Text shown:
Jimmy Kimmel is off this week because his baby son needs heart surgery. All week, big name stars and musicians have been filling in for him. Last night it was Channing Tatum’s turn. What’s happened the last month in Hollywood has turned into a white-knuckle situation as we wait for Who’s Next, right? Because it just might be one of our favourites.

Please let it not be Channing Tatum. We love Channing Tatum, right? I’ve said it before, many times, how nice Channing Tatum is. He is SO nice. Not just “nice for a celebrity”. Nice for a real human being. I think that’s why I flubbed my line and dropped my cue cards yesterday interviewing Taika Waititi. Because he’s a real human being. This is how conditioned I am to the way f-cked up celebrities behave. Someone shows up and is decent and suddenly the world is unbalanced.

The point is – Channing Tatum isn’t that person who has one face for other people and another for civilians. He’s courteous, he’s kind. He tries hard. He works hard. You could tell that he wasn’t at Kimmel to half ass it for a couple of hours. They produced a dance routine that, frankly, is way better than what Jimmy Fallon’s done at award shows. And, of course, he only danced because he put it out there himself because, well, that’s not only what we expect from him but he’s not exactly known for monologues and clever puns. He’s smarter than people give him credit for, than what I for a long time gave him credit for, but he’s also not above going along with the joke. And, above all else, making sure that on his watch, Kimmel’s show is as entertaining as possible – which requires him to move his hips and shake his ass.

I don’t have to watch the rest of the episode to know that I would have loved it. I love him. Roxane Gay loves him. And I need to believe that Roxane wouldn’t be wrong.

Stored data:
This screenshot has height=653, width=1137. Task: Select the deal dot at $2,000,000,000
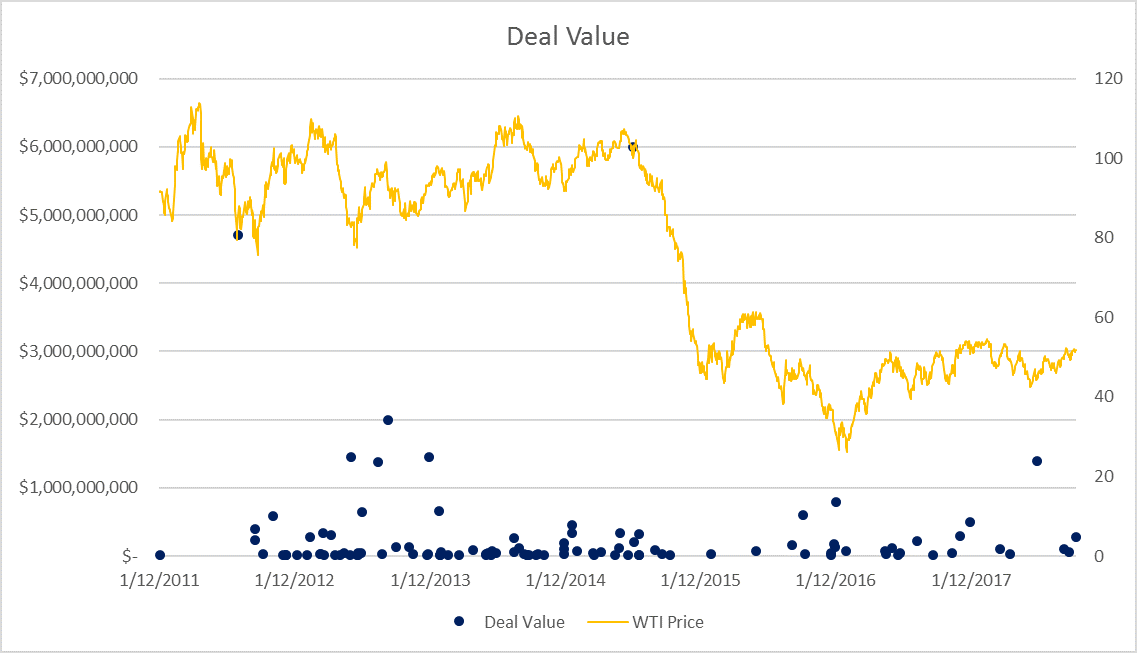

...

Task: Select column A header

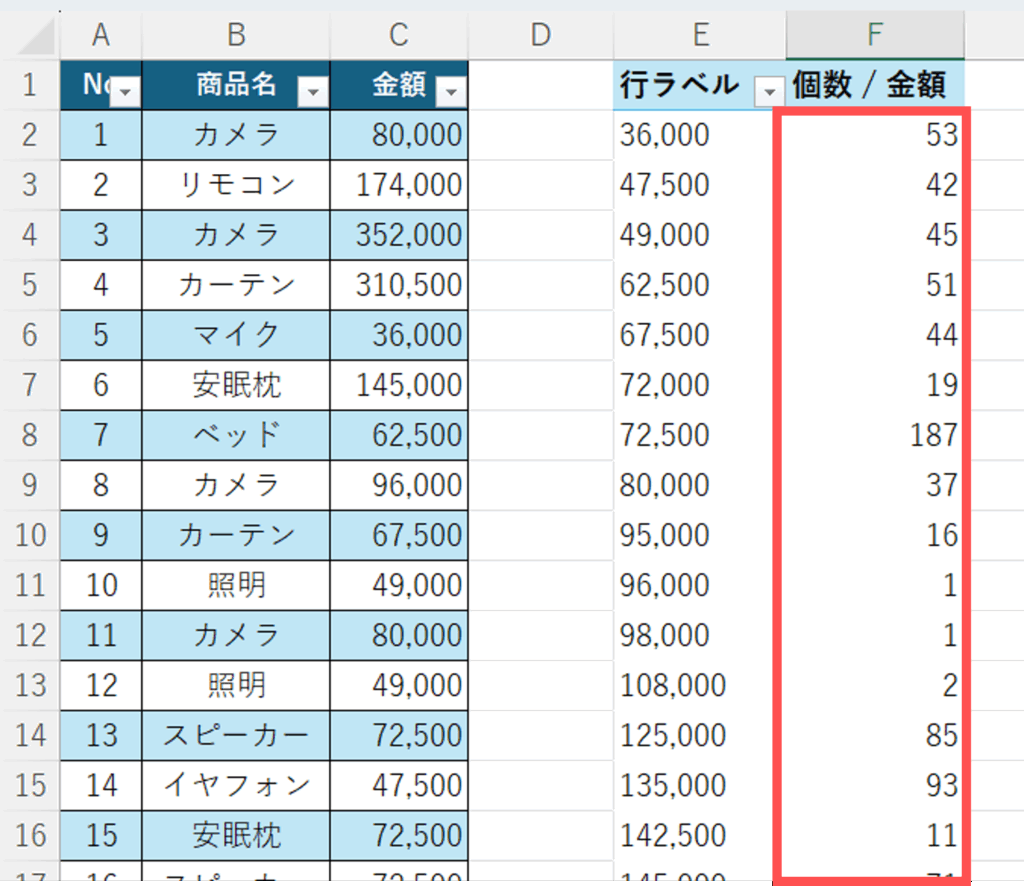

Required tasks:
**A.** Do these statements agree with the post about Channing Tatum above? Answer yes or no for each, quoting the deciding words. (i) Jimmy Kimmel is away this week because his baby son needs heart surgery. (ii) The writer judges the dance routine to be worse than what Jimmy Fallon has done at award shows. (iii) The writer dropped cue cards while interviewing Taika Waititi.
**B.** In the post about Channing Tatum, which person besides the writer is named as loving him?

Answers below:
**A.**
(i) Yes: "Jimmy Kimmel is off this week because his baby son needs heart surgery."
(ii) No: "They produced a dance routine that, frankly, is way better than what Jimmy Fallon’s done at award shows."
(iii) Yes: "I flubbed my line and dropped my cue cards yesterday interviewing Taika Waititi."

**B.** Roxane Gay.